Sur les conclusions tendant à l'application de l'article L. 761-1 du code de justice administrative :

Considérant qu'il y a lieu, dans les circonstances de l'espèce, de faire application des dispositions de l'article L. 761-1 du code de justice administrative et de mettre à la charge de l'Agence régionale de l'hospitalisation de Poitou-Charentes la somme de 3 000 euros au titre des frais exposés par M. B. tant devant le tribunal administratif de Poitiers que devant le Conseil d'Etat ;

DECIDE :
Article 1er : Le jugement du 5 mai 2004 du tribunal administratif de Poitiers et les décisions du 18 juillet 2002 et du 24 septembre 2002 du directeur de l'Agence régionale de l'hospitalisation de Poitou-Charentes sont annulés.

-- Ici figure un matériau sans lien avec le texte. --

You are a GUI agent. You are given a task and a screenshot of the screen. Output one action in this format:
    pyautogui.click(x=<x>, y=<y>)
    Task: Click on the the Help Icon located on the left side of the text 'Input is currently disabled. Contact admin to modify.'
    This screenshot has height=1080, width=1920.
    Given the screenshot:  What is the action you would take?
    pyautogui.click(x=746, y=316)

Article 2 : L'Agence régionale de l'hospitalisation de Poitou-Charentes réexaminera la demande de M. B. au regard des motifs de la présente décision dans un délai de deux mois.
Article 3 : L'Agence régionale de l'hospitalisation de Poitou-Charentes versera à M. B. la somme de 3 000 euros au titre de l'article L. 761-1 du code de justice administrative.
Article 4 : Le surplus des conclusions de la requête est rejeté.
Article 5 : La présente décision sera notifiée à M. Renaud B. au directeur de l'Agence régionale de l'hospitalisation de Poitou-Charentes et au ministre de la santé et des solidarités.